(Collected data entries)
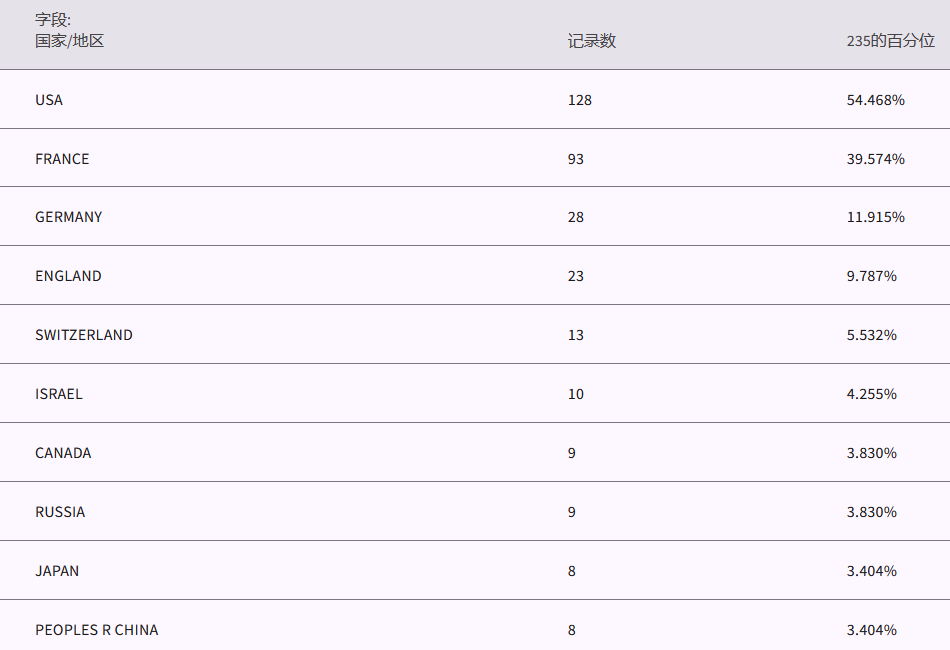
Task: Pick the ISRAEL country entry
Action: click(x=59, y=394)
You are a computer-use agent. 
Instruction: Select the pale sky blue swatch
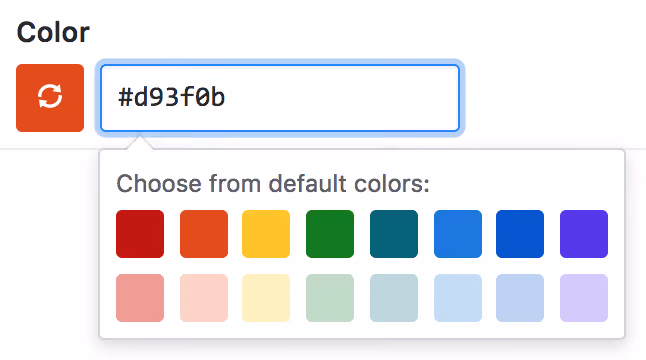[458, 298]
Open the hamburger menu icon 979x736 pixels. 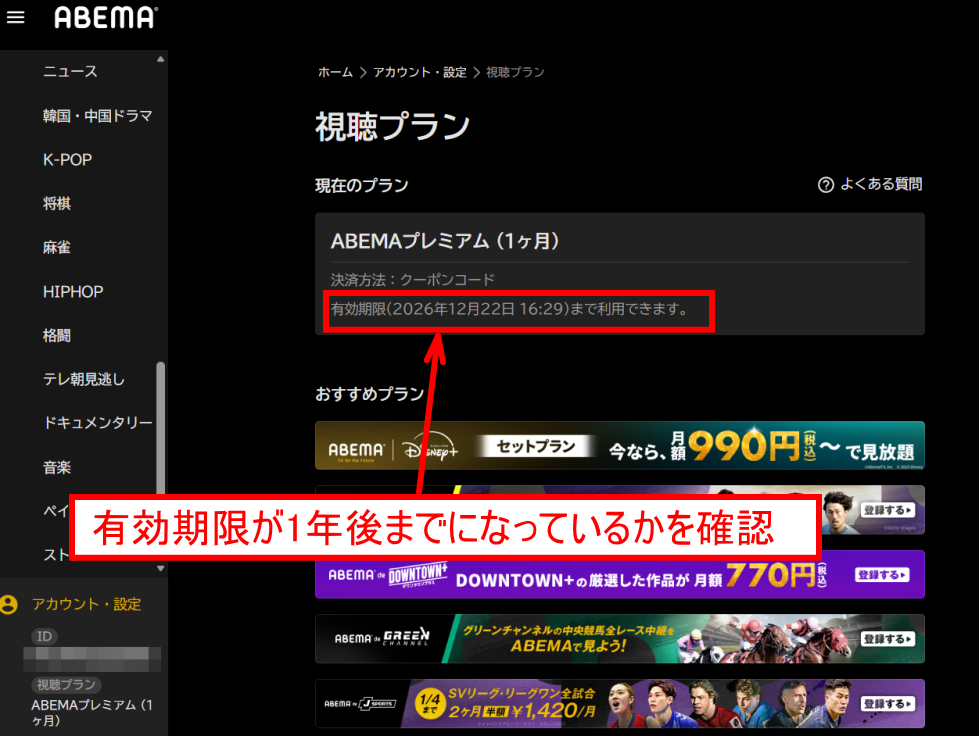pos(15,17)
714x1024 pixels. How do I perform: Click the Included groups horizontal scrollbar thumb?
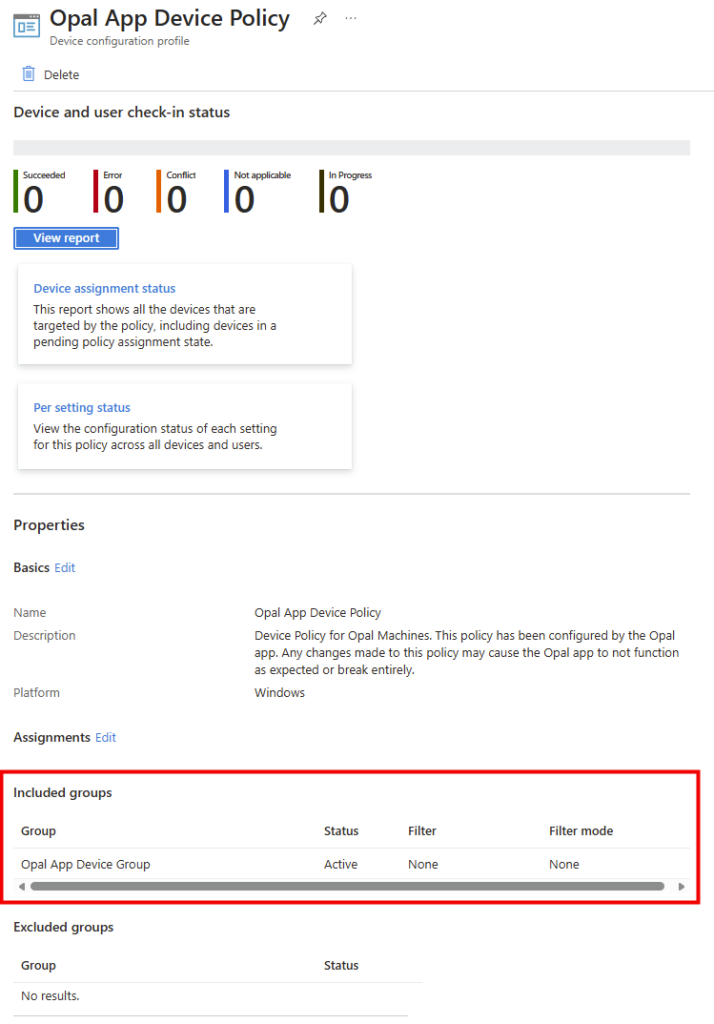tap(347, 886)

AIM OF THE TASK ::
Find the line that contains "714x1024 pixels. How". Reproduce it and every later line of the records exactly, minus the pictures.

RESULT ::
714x1024 pixels. How do I perform: Click the Included groups horizontal scrollbar thumb?
tap(347, 886)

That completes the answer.